台湾医护人员为什么不容易犯错?
2015/5/9 护士网

    

     来源:健康界

     5月6日下午,由北京大学肿瘤医院医务处主办,中国医师协会协办的患者安全宣传月活动正式开幕。北京大学肿瘤医院将每年的5月定为患者安全宣传月,今年的主题是“患者安全 守护生命”。

     2014年,中国医院协会发布的十大患者安全目标,其中包括:

     目标一、严格执行查对制度,正确识别患者身份;

     目标二、强化手术安全核查,防治手术患者、手术部位及术式错误;

     目标三、加强医务人员有效沟通,完善医疗环节交接制度,正确及时传递关键信息;

     目标四、减少医院感染的风险;

     目标五、提高用药安全;

     目标六、强化临床“危急值”报告制度;

     目标七、防范与减少患者跌倒、坠床等意外伤害;

     目标八、加强医院全员急救培训,保障安全救治;

     目标九、鼓励主动报告医疗安全(不良)事件,构建患者安全文化;

     目标十、建立医务人员劳动强度评估制度,关注工作负荷时对患者安全的影响。

     值得一提的是,在今年的患者安全月活动中,北京大学肿瘤医院与健康界进行合作,制作了十张患者安全公益广告,将中国医院协会2014年发布的十大患者安全目标用生动形象的画面进行展示,以达到加强患者安全文化传播的目的。

    

     北京大学肿瘤医院季加孚院长在开幕式上说到,“真正要保证安全么,这不是一个口号而是一种措施。我们医院以患者为中心的治疗疾病的模式中除了中心之外最重要的就是患者的安全,如果医院连患者的安全都无法保障,又何谈治疗效果。”

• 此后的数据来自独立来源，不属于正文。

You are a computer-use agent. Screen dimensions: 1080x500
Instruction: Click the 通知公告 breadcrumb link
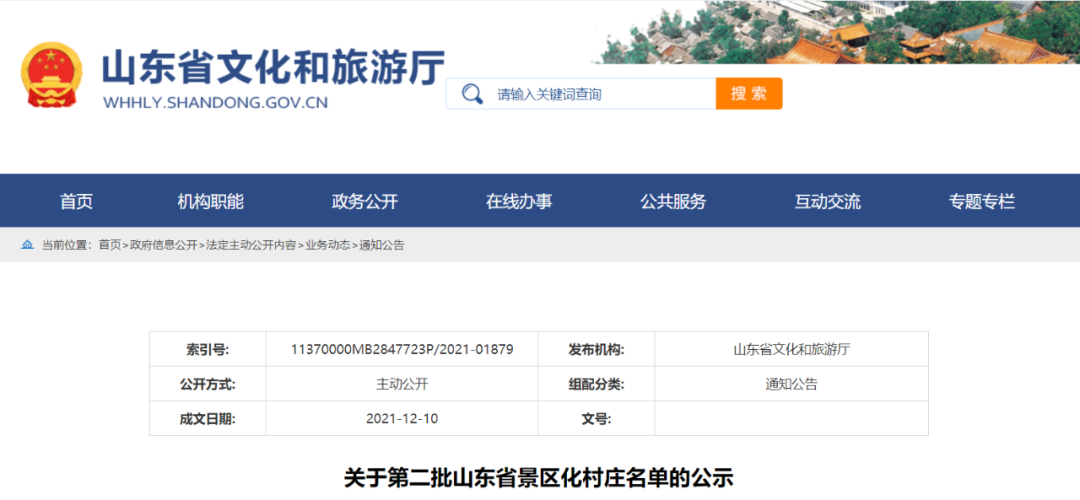coord(382,245)
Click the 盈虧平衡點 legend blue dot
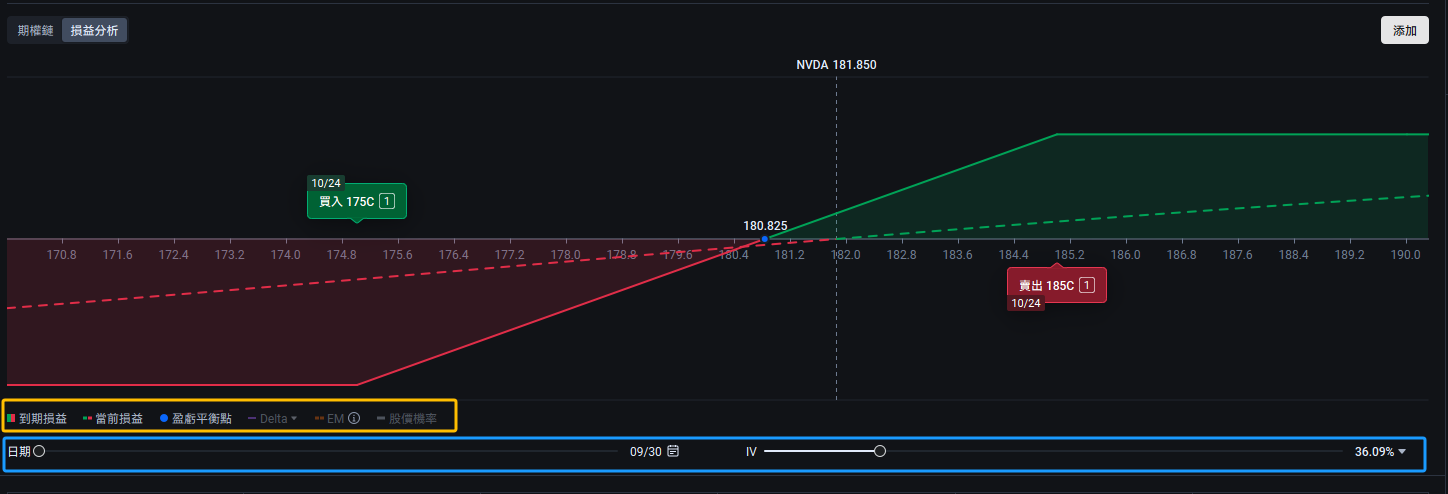 pyautogui.click(x=163, y=418)
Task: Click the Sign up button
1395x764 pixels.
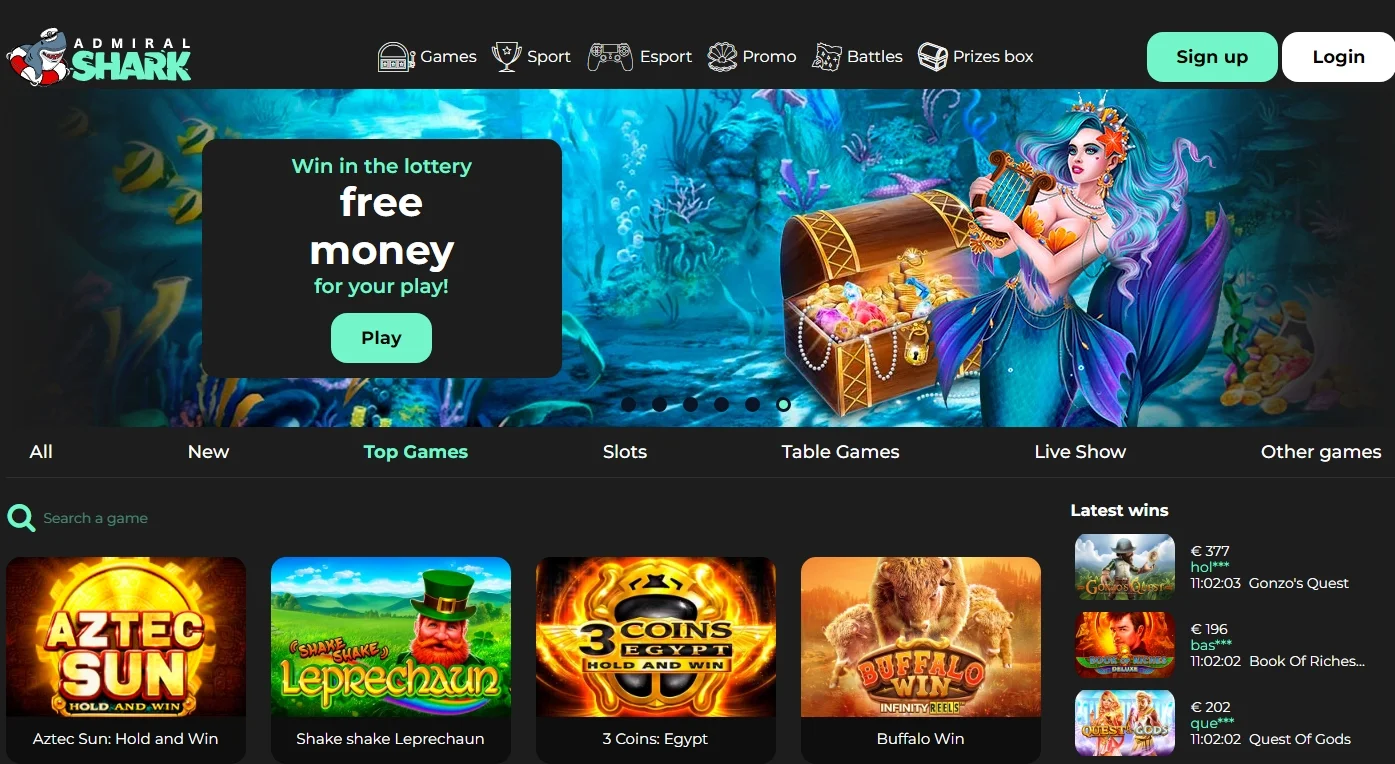Action: click(1212, 57)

     为更好的了解医院患者安全体系的建立于运作流程,北京大学肿瘤医院邀请复旦大学教授,中国医药大学医务管理系所(台湾)教授马作镪博士为医院的工作人员介绍了一个医院该如何建立一个良好的患者安全体系。

    

     马作镪博士在介绍中提到,医疗疏失可能发生在任何医疗系统中,包括诊断错误、治疗错误、检验错误、手术错误、给药错误以及系统疏失。医疗疏失不仅会在医院发生,其他医疗系统相关机构也会发生,例如诊所、药局、护理之家、健检中心、检验院等。

     造成医疗疏失的原因有很多,比如医务人员不专心不用心、缺乏安全的照护环境、医护人员专业能力不足、或医院管理不当等。

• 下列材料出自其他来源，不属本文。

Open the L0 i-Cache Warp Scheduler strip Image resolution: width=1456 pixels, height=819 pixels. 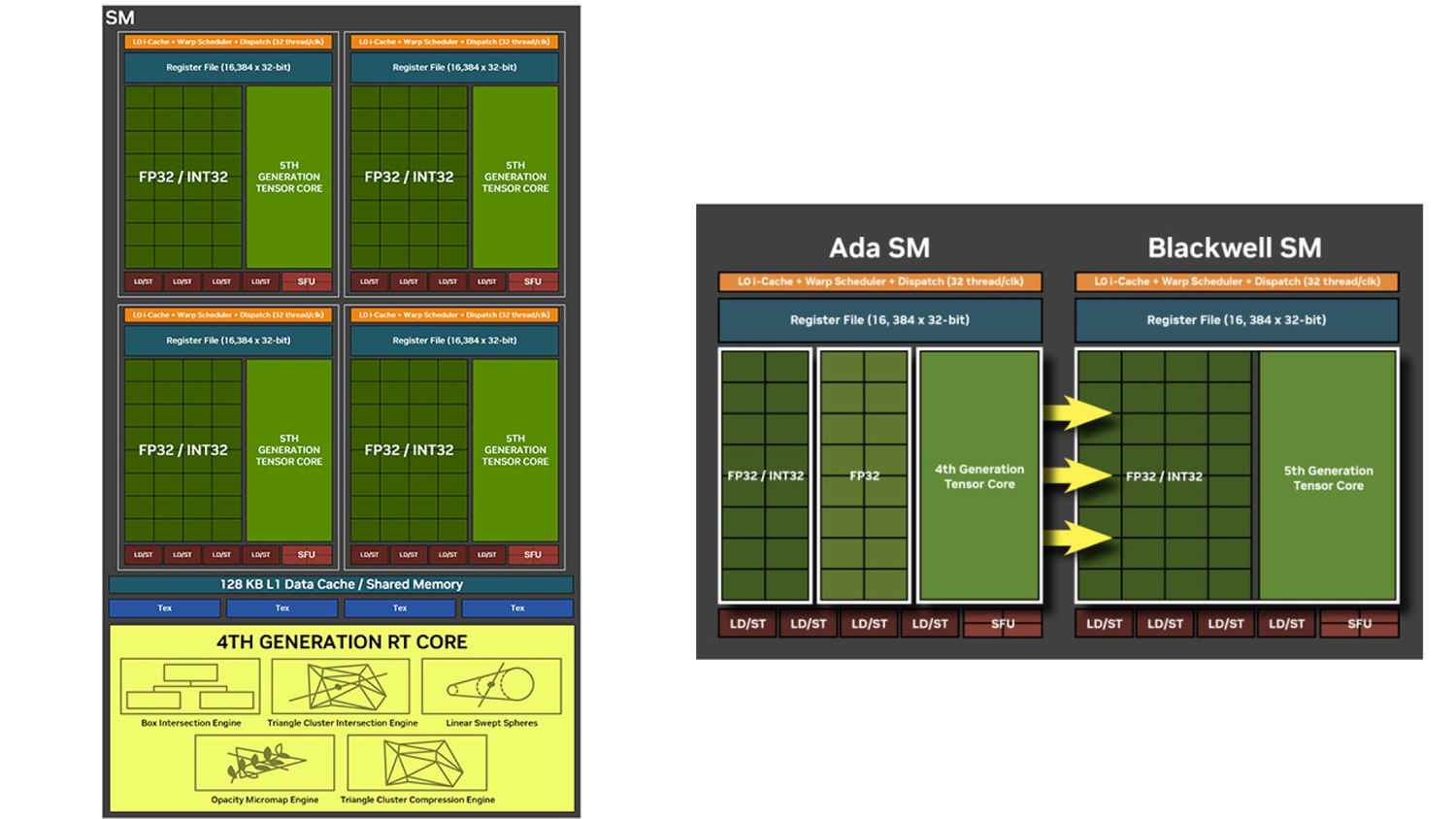228,42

     而医疗错误则是指为正确执行原定医疗计划或采取不争取医疗计划去照护患者。可能包括药物错误、医疗过失、系统性错误以及潜在错误。美国医学研究机构(Institute of Medical;IOM)定义患者安全为:“免于因为医疗照护所发生的意外伤害或免于医疗错误”。

     为了有效地避免医疗疏失和医疗错误的发生,医院患者安全体系的作用显得尤为重要。医院患者安全体系设计的目标是:让医护人员难犯错,容易作对的事。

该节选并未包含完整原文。